### TEXTE FOURNI
┏━━
Les Français ont envie d’optimisme et de messages positifs. Kantar Insights nous indique que les tendances du métier pour 2021 sont à l’engagement, l’inclusivité, l’humour, et ça nous va bien. Dans ce contexte morose, il faut que la croisade s’amuse. Il serait temps, car à voir le nombre de communications de marques qui, au nom de l’empathie, ont versé dans le pathos de gens bons, de (mauvaise) foi et de campagnes lacrymogènes, on frôle l’indigestion. Une récente étude montre même que « l’empathie » des marques hérisse la moitié des Français (1).


Pour autant, il ne s’agit pas de remettre en cause le fait de communiquer : les marques qui ont continué de communiquer pendant la crise recueillent 80% d’opinions positives (2). Le problème est plutôt du côté de la manière. Face à des consommateurs anxieux, volatiles, et parfois véhéments, les marques se sont fait un devoir de revendiquer leur engagement. Aux nouveaux maux, nouveaux mots, l’évolution sémantique des slogans en témoigne, avec une inflation de « côté », « engagés », « soutenons » mais aussi « attendrir », « bichonner », « cajoler » (3). Mais gare à la démagogie, « On est tous ensemble » serait même le slogan qui les agace le plus. Gare aussi à la cucuterie, car comme en littérature, on ne fait pas de bonne pub avec de bons sentiments. Faire appel au registre de l’émotion est de bonne guerre, c’est même une composante essentielle de notre métier, mais c’est précisément là que le bât blesse, tout est dans la mesure. Abuser du canal lacrymal confère au racolage. À titre d’exemple, dans les films qui nous ont questionné, on peut citer celui d’Intermarché destiné « à remercier les soignants » qui, sous des dehors altruistes, sent un peu la récupération. On avait pourtant aimé L’amour l’amour, le premier film que Romance avait réalisé pour l’enseigne, où mission de marque autour du mieux-manger, proximité et émotion décalée résonnaient avec justesse dans un format long inédit en grande distribution. Le style des films a par ailleurs été abondamment copié et donc banalisé. Autre exemple de film qui nous a moins piqué les yeux mais un peu écorché les oreilles, la Lettre au Père Noël de Carrefour. À force de gentillesse, on préfèrerait presque que le Père Noël soit une ordure.
┗━━
### TRAVAIL DEMANDÉ
(1) D'après l'article sur l'empathie des marques en publicité, répondez aux questions suivantes.
(a) Quelles tendances du métier Kantar Insights indique-t-il pour 2021 ?
(b) Quelle part d'opinions positives recueillent les marques qui ont continué de communiquer pendant la crise ?
(c) Quelle enseigne est associée à la Lettre au Père Noël ?
(2) Recopiez tout le passage de l'article sur l'empathie des marques en publicité, depuis « Les Français ont » jusqu'à « des Français (1). » inclus.
(3) Rédigez la suite de l'article sur l'empathie des marques en publicité, à partir de sa dernière phrase.

### EXTRAITS DE DONNÉES
┏━━
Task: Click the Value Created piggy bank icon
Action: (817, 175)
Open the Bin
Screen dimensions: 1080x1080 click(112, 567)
┗━━
┏━━
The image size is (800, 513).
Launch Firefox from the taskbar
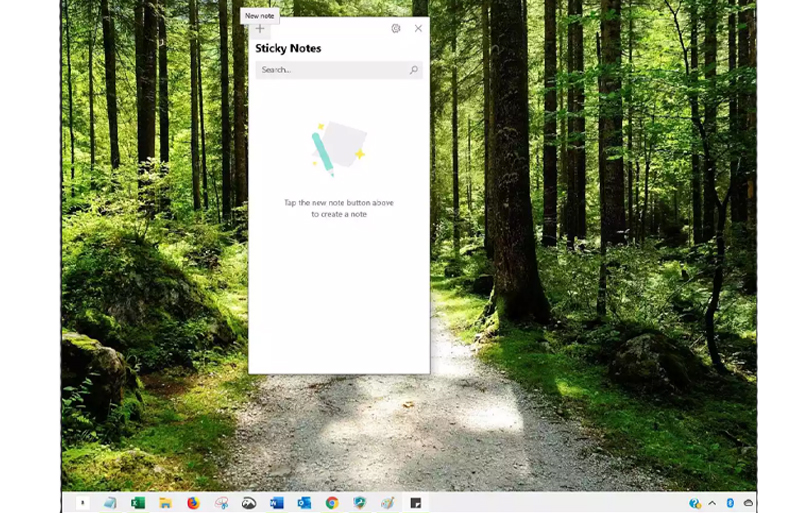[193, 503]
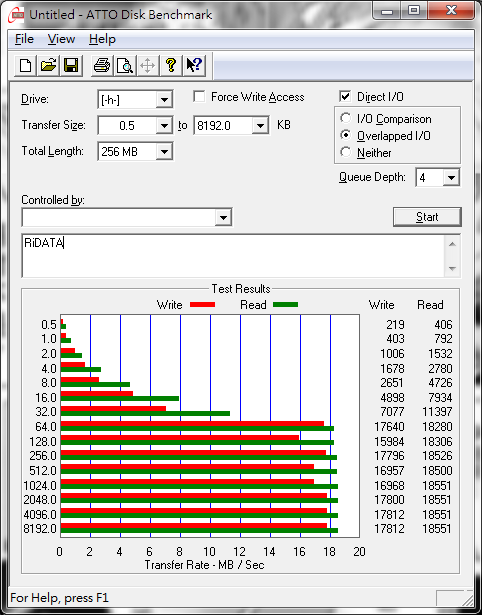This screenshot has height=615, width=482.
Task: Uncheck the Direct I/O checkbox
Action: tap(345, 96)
┗━━
### RÉPONSES PAR CONSIGNE
(1)
(a) L'engagement, l'inclusivité et l'humour.
(b) 80 %.
(c) Carrefour.

(2)
Les Français ont envie d’optimisme et de messages positifs. Kantar Insights nous indique que les tendances du métier pour 2021 sont à l’engagement, l’inclusivité, l’humour, et ça nous va bien. Dans ce contexte morose, il faut que la croisade s’amuse. Il serait temps, car à voir le nombre de communications de marques qui, au nom de l’empathie, ont versé dans le pathos de gens bons, de (mauvaise) foi et de campagnes lacrymogènes, on frôle l’indigestion. Une récente étude montre même que « l’empathie » des marques hérisse la moitié des Français (1).

(3)
Mais comment expliquer cette tendance lourdingue au mélo à la limite du putanesque ? Est-ce un excès de prudence vis-à-vis d’audiences choquées qu’on a peur de perdre si on ne les abreuve pas de sirop ? La crainte de se prendre un bad buzz si on ne se range pas du bon côté, comme s’il y avait d’un côté les bons et de l’autre les méchants, où règne la lutte des clashes ? Ou est-ce l’opportunisme des marchands de sable qui exploitent les angoisses ? En tout cas, au sein des agences, c’est la grande mode d’inscrire une campagne larme à l’œil dans leur portfolio, un genre de fast publicité prêt-à-pleurer. Influencia présentait récemment une campagne que TBWA a réalisé pour McDo en Belgique où l’on voit des mines d’enfants en voiture se réjouir à la vue du logo du McDrive se reflétant dans les vitres. Tout en jugeant le twist « un brin racoleur », le commentaire disait « la flagornerie fait parfois du bien ». Sauf qu’en l’occurrence, l’émotion n’est ni forcée ni factice, et que la marque reste à sa place : elle ne prétend pas sauver des vies, juste partager la joie qu’apporte la sortie au Drive à un moment où les restaurants sont fermés. Alors oui c’est de la malbouffe, et là on touche à un autre aspect du débat actuel de la profession : faut-il s’ériger en censeur de la vertu des annonceurs ? ou souhaiter un durcissement de la brigade des pubs genre Big (brother) Corpo, dans un pays déjà très règlementé ? C’est là un débat éthique qui ne devrait cependant pas laisser penser que le premier n’était qu’esthétique. Quand une agence entraîne son client sur le terrain de l’engagement et de la responsabilité mais que le territoire de marque est impersonnel, le discours creux ou incohérent et l’émotion mal dosée, il y a un problème déontologique. Quand Ikea prétend aider les gens à mieux respecter la planète avec un spot où le plastique est partout et où les enfants sont des tyrans, on est gêné. Le cynisme est-il à chercher du côté de la marque ou de l’agence ? C’est un peu la question de l’œuf et de la poule, mais pour ce qui nous concerne, nous nous sentons le devoir de veiller au grain.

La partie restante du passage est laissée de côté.